Some Proofs, Relative Prime and Egyptian Fractions

[Derek1148]

I could use some help with the following proofs:

1. Prove that 2^(2^n) + 1 and 2^(2^m) + 1 are relatively prime where m and n are integers.


2. Essentially a proof of egyptian fractions. Show that for any m,n that m/n = 1/R1 + 1/R2 + .... + 1/Rk.


Thanks in advance.

[AlphaNumeric]

They are known as Fermat Primes.

There's a STEP II question from 2002 (question 5?) which walks you through how to prove they are relatively prime due to them obeying some iterative relation which I cannot currently remember. I had to do that question during an exam, hence how I remember 'Fermant Primes' but I dont remember the relation unfortunately.

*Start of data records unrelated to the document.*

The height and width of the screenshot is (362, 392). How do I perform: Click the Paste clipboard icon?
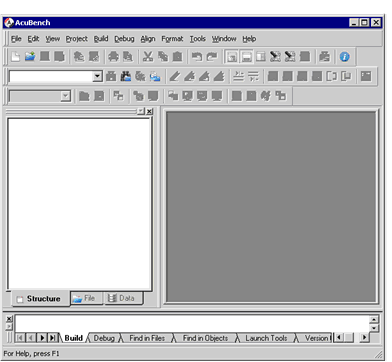(177, 56)
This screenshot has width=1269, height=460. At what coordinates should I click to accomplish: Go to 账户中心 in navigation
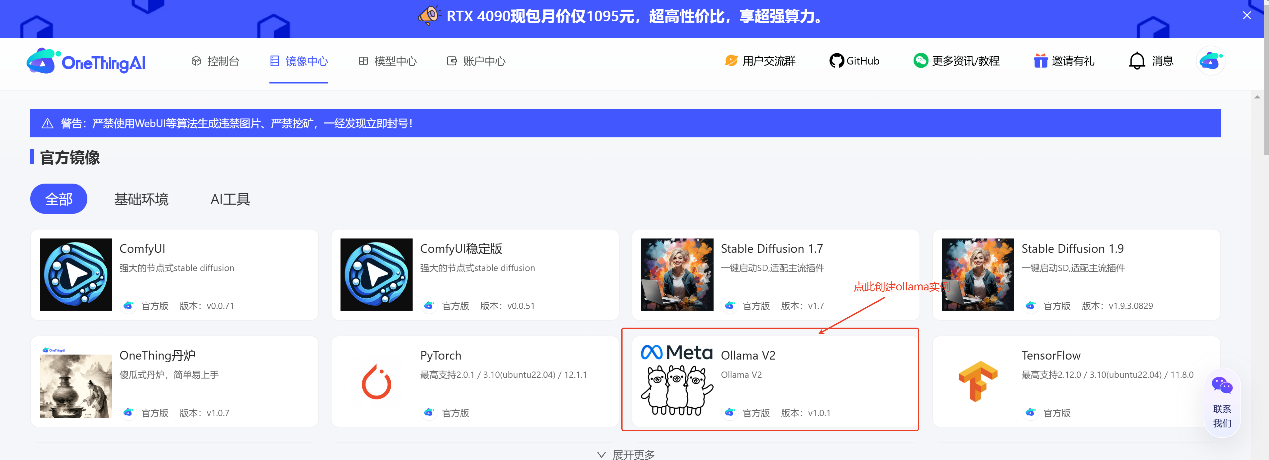coord(476,61)
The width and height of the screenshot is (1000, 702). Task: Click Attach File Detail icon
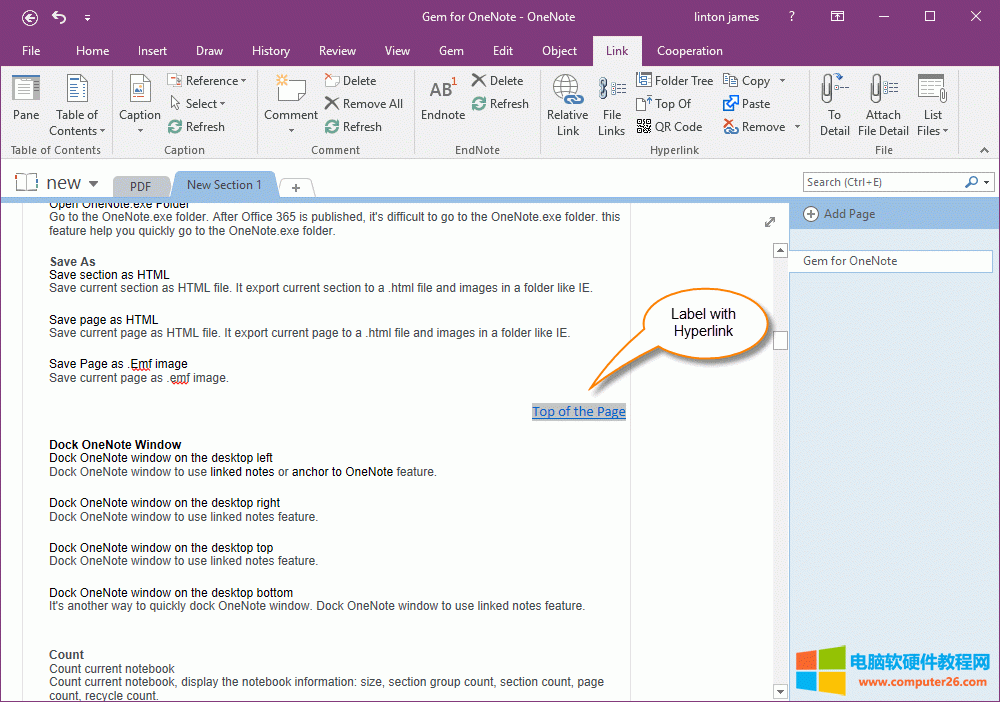[883, 104]
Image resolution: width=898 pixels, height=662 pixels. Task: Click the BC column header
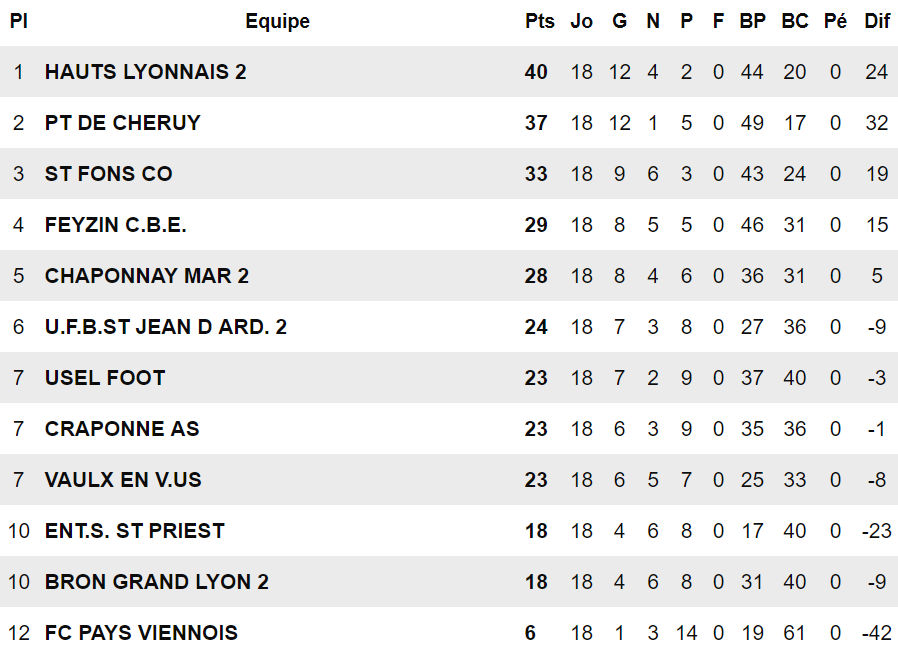pos(794,21)
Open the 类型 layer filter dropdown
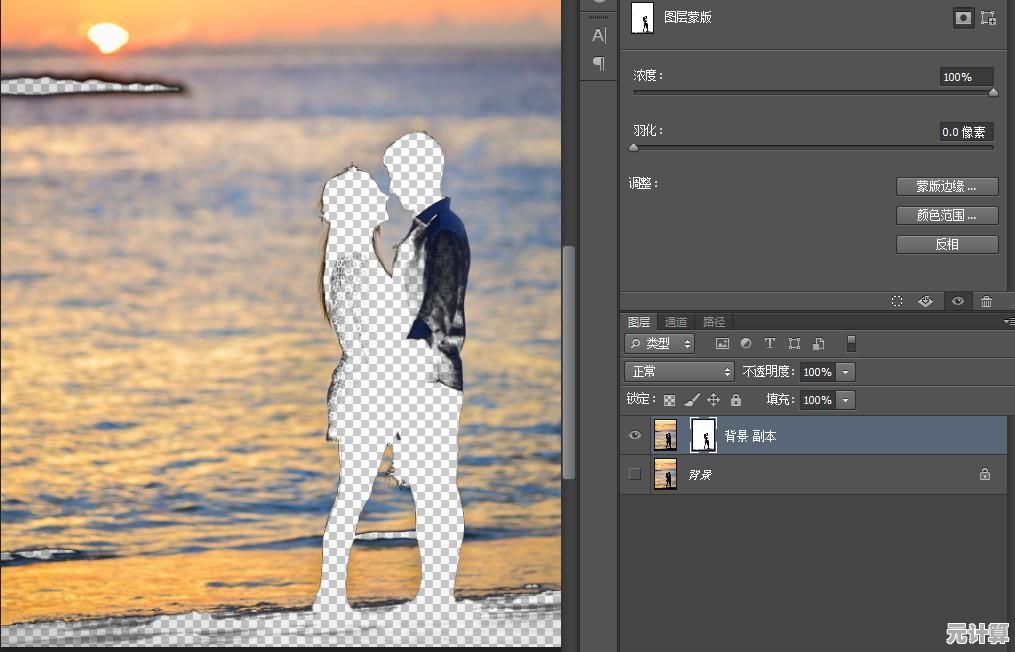Image resolution: width=1015 pixels, height=652 pixels. [x=659, y=344]
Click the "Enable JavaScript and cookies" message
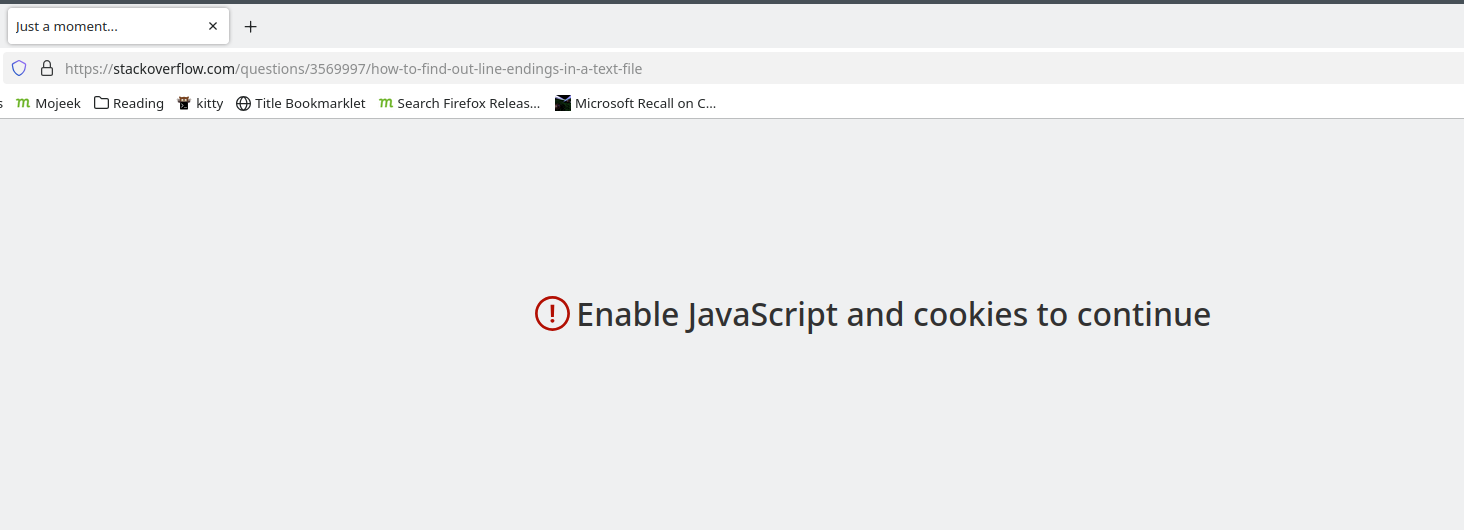Viewport: 1464px width, 530px height. [894, 314]
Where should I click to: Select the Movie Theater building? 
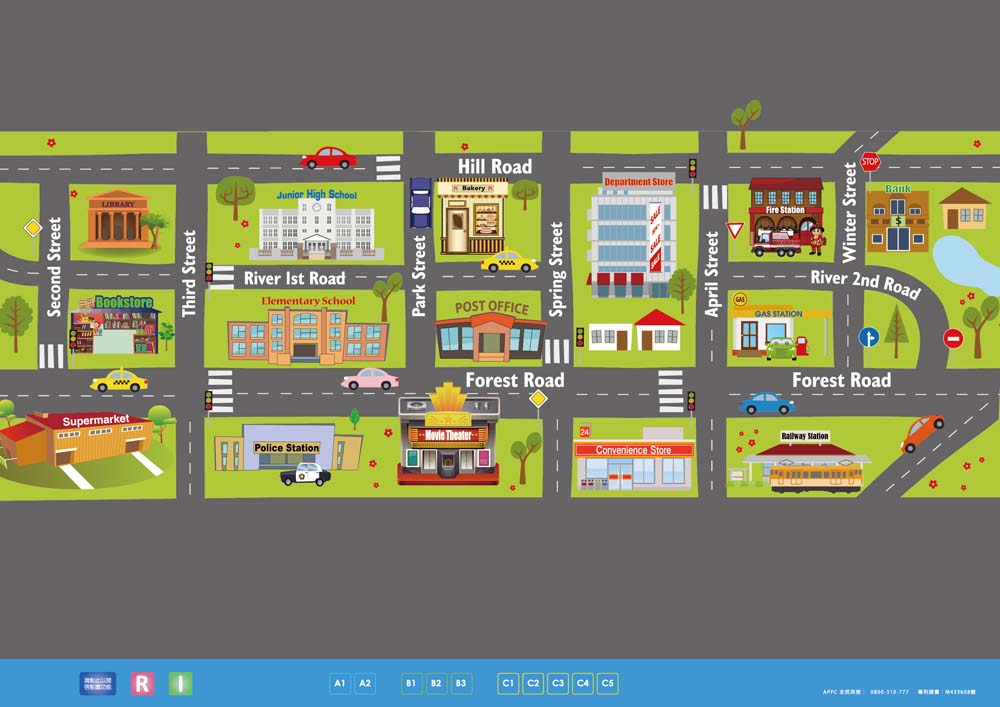click(449, 440)
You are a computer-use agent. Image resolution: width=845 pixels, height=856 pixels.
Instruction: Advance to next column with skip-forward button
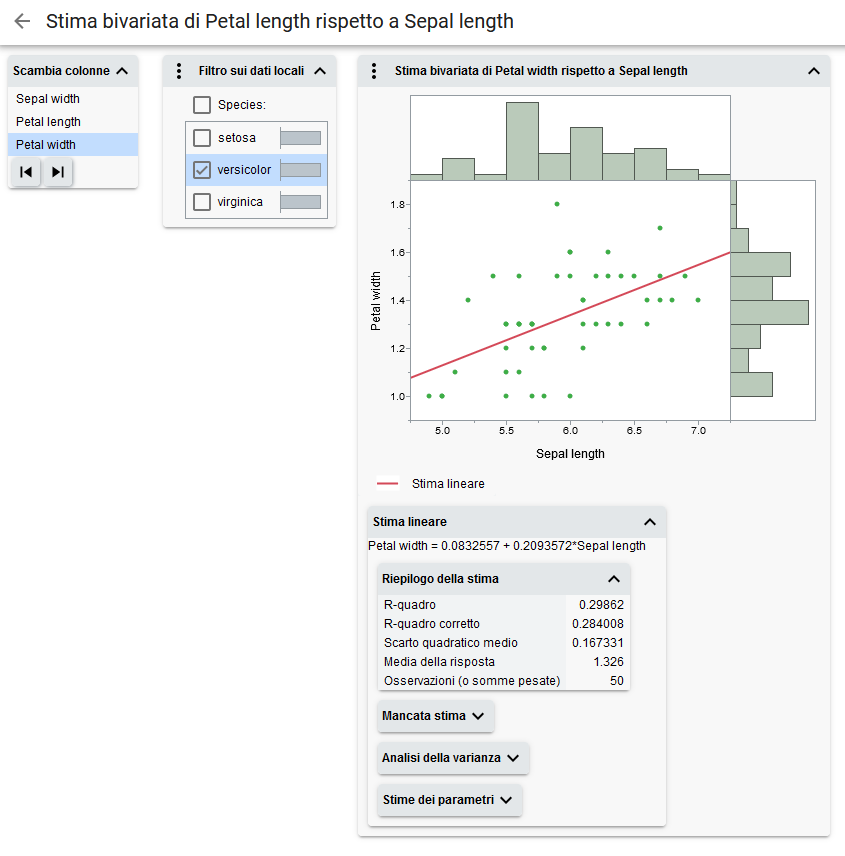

Equation (5) here might be useful.

[mr_homm]

Is the second question not trivial? There must be some further restriction on the possible values of the R's, or maybe of k, because otherwise you could just use 1/n + 1/n + ... + 1/n for m terms.

I think some clarification is necessary before the problem can be approached successfully.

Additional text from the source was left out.